Source material START

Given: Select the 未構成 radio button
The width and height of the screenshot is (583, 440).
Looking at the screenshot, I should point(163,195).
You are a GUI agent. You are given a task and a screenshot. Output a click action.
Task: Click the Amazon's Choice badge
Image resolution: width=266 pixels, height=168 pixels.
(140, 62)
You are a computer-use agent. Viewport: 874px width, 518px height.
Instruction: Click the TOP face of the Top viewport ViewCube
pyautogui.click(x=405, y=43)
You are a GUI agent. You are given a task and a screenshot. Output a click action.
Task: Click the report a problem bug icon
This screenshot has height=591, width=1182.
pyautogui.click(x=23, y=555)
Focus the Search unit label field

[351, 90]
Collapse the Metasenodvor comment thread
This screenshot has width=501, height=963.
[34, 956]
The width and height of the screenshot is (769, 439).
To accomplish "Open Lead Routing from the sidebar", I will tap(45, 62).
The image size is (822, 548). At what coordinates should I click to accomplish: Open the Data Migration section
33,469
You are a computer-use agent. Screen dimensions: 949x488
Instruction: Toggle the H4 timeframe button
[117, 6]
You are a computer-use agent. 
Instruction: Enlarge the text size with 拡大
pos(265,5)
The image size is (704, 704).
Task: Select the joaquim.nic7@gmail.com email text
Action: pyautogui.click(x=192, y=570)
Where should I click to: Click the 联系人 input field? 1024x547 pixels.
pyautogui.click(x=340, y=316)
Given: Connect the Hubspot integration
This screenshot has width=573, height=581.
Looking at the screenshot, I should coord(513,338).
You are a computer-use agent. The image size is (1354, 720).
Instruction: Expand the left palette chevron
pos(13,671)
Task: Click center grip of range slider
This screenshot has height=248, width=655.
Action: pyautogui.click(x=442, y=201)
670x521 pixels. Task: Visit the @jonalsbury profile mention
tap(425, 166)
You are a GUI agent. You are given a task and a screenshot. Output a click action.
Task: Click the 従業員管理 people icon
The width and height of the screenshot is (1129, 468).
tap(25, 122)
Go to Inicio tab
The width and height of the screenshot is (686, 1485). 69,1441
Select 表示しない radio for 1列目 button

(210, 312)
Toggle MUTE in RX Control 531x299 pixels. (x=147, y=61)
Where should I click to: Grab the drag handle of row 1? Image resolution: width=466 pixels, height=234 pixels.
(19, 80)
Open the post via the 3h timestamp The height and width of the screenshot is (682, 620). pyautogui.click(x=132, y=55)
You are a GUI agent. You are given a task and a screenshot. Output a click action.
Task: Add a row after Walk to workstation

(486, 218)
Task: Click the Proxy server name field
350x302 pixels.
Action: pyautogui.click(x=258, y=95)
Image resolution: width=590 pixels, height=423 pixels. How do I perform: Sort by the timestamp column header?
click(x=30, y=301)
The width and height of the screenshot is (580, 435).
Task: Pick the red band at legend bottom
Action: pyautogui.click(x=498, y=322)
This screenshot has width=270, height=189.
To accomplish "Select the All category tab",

Source material END

> Goal of the exercise
This exercise calls for every record above to be written out again exactly.

> Response box
Given: Select the 未構成 radio button
The width and height of the screenshot is (583, 440).
Looking at the screenshot, I should point(163,195).
You are a GUI agent. You are given a task and a screenshot. Output a click action.
Task: Click the Amazon's Choice badge
Image resolution: width=266 pixels, height=168 pixels.
(140, 62)
You are a computer-use agent. Viewport: 874px width, 518px height.
Instruction: Click the TOP face of the Top viewport ViewCube
pyautogui.click(x=405, y=43)
You are a GUI agent. You are given a task and a screenshot. Output a click action.
Task: Click the report a problem bug icon
This screenshot has height=591, width=1182.
pyautogui.click(x=23, y=555)
Focus the Search unit label field

[351, 90]
Collapse the Metasenodvor comment thread
This screenshot has width=501, height=963.
[34, 956]
The width and height of the screenshot is (769, 439).
To accomplish "Open Lead Routing from the sidebar", I will tap(45, 62).
The image size is (822, 548). At what coordinates should I click to accomplish: Open the Data Migration section
33,469
You are a computer-use agent. Screen dimensions: 949x488
Instruction: Toggle the H4 timeframe button
[117, 6]
You are a computer-use agent. 
Instruction: Enlarge the text size with 拡大
pos(265,5)
The image size is (704, 704).
Task: Select the joaquim.nic7@gmail.com email text
Action: pyautogui.click(x=192, y=570)
Where should I click to: Click the 联系人 input field? 1024x547 pixels.
pyautogui.click(x=340, y=316)
Given: Connect the Hubspot integration
This screenshot has width=573, height=581.
Looking at the screenshot, I should coord(513,338).
You are a computer-use agent. The image size is (1354, 720).
Instruction: Expand the left palette chevron
pos(13,671)
Task: Click center grip of range slider
This screenshot has height=248, width=655.
Action: pyautogui.click(x=442, y=201)
670x521 pixels. Task: Visit the @jonalsbury profile mention
tap(425, 166)
You are a GUI agent. You are given a task and a screenshot. Output a click action.
Task: Click the 従業員管理 people icon
The width and height of the screenshot is (1129, 468).
tap(25, 122)
Go to Inicio tab
The width and height of the screenshot is (686, 1485). 69,1441
Select 表示しない radio for 1列目 button

(210, 312)
Toggle MUTE in RX Control 531x299 pixels. (x=147, y=61)
Where should I click to: Grab the drag handle of row 1? Image resolution: width=466 pixels, height=234 pixels.
(19, 80)
Open the post via the 3h timestamp The height and width of the screenshot is (682, 620). pyautogui.click(x=132, y=55)
You are a GUI agent. You are given a task and a screenshot. Output a click action.
Task: Add a row after Walk to workstation

(486, 218)
Task: Click the Proxy server name field
350x302 pixels.
Action: pyautogui.click(x=258, y=95)
Image resolution: width=590 pixels, height=423 pixels. How do I perform: Sort by the timestamp column header?
click(x=30, y=301)
The width and height of the screenshot is (580, 435).
Task: Pick the red band at legend bottom
Action: pyautogui.click(x=498, y=322)
This screenshot has width=270, height=189.
To accomplish "Select the All category tab",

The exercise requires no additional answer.